Stored data entries

# # #

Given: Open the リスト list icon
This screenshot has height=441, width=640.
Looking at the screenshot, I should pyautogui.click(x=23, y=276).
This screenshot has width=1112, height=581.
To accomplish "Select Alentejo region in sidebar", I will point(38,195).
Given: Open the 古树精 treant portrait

# # #

BRIEF: Without altering a single word, transcribe the entries above.

EXPECTED ANSWER:
Given: Open the リスト list icon
This screenshot has height=441, width=640.
Looking at the screenshot, I should pyautogui.click(x=23, y=276).
This screenshot has width=1112, height=581.
To accomplish "Select Alentejo region in sidebar", I will point(38,195).
Given: Open the 古树精 treant portrait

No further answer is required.